Data for the task =
+-------+

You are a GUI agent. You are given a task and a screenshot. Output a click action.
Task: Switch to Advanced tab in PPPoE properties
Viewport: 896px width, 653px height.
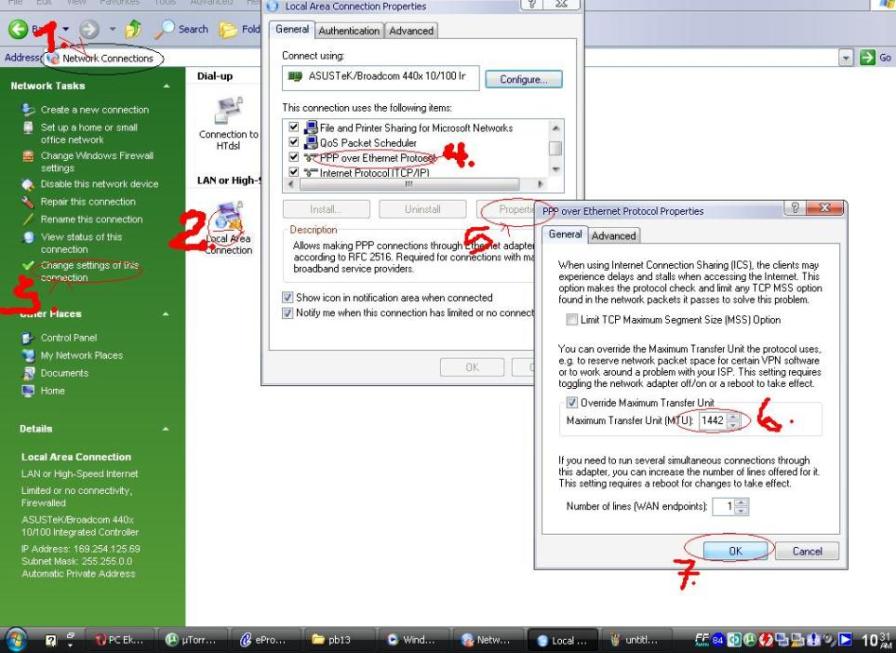pos(613,236)
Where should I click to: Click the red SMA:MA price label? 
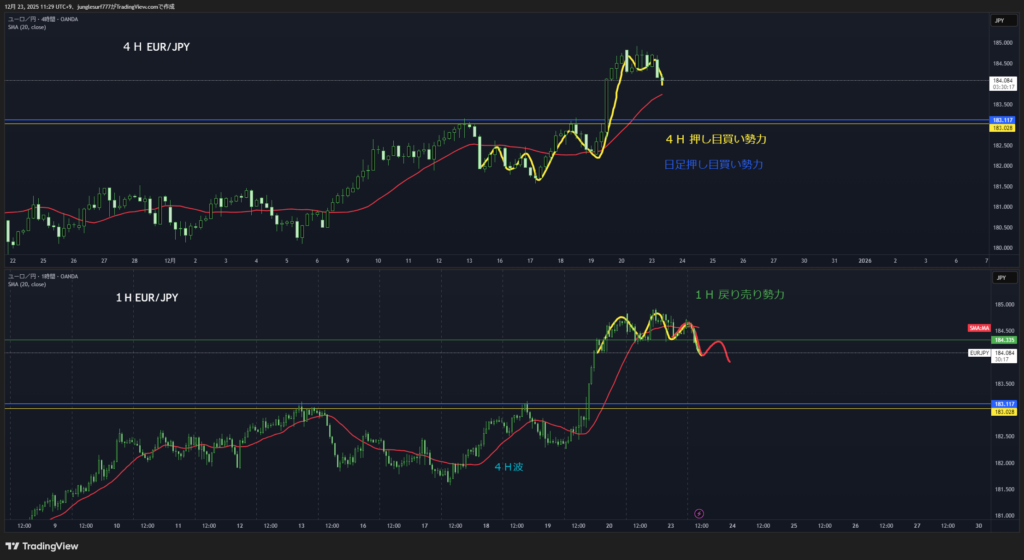pyautogui.click(x=979, y=328)
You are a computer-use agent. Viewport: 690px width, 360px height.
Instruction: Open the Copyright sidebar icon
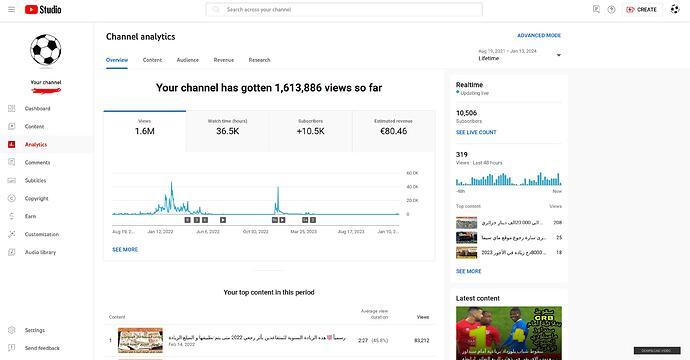[12, 198]
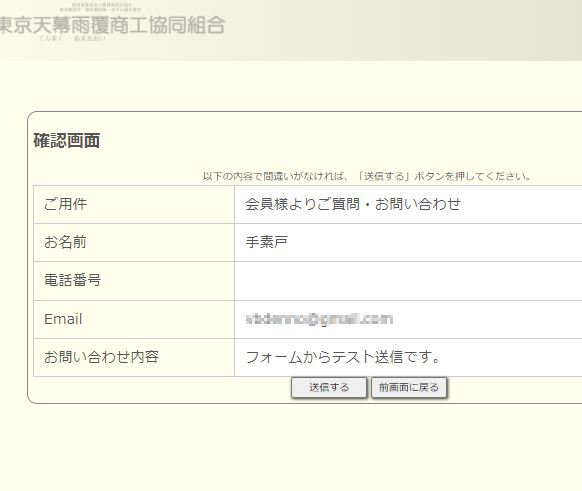
Task: Click the Email label cell
Action: pos(134,320)
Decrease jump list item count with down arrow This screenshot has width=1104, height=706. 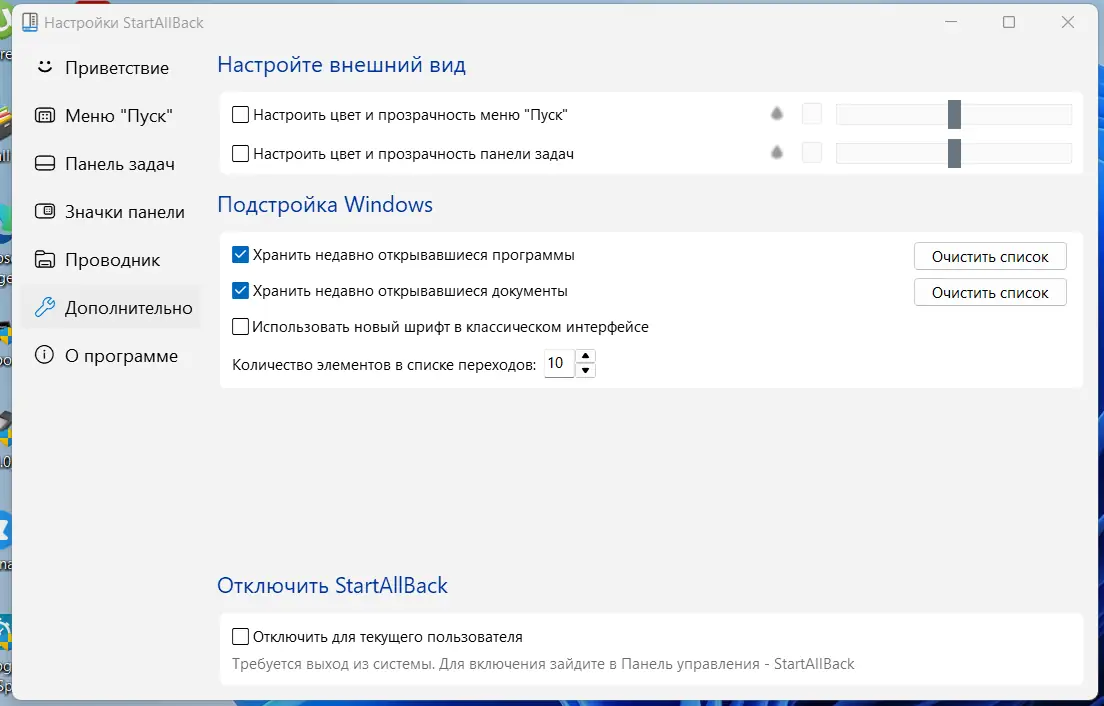tap(587, 371)
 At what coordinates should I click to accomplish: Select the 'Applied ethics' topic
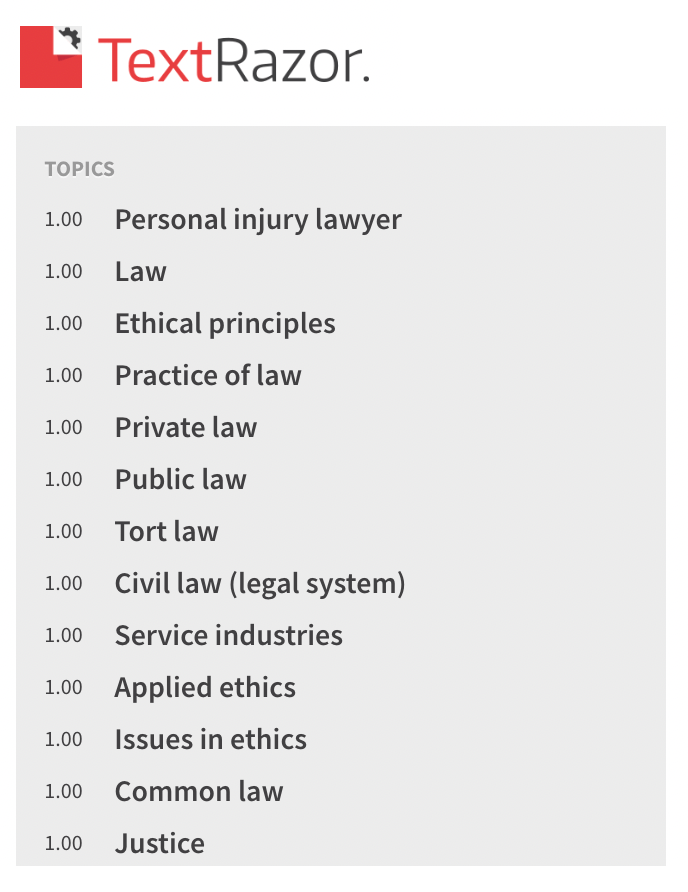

+-------+

Where a line of the listing holds "agent", show that line.

Your solution =
You are a GUI agent. You are given a task and a screenshot. Output a click action.
You are a computer-use agent. Viewport: 690px width, 360px height.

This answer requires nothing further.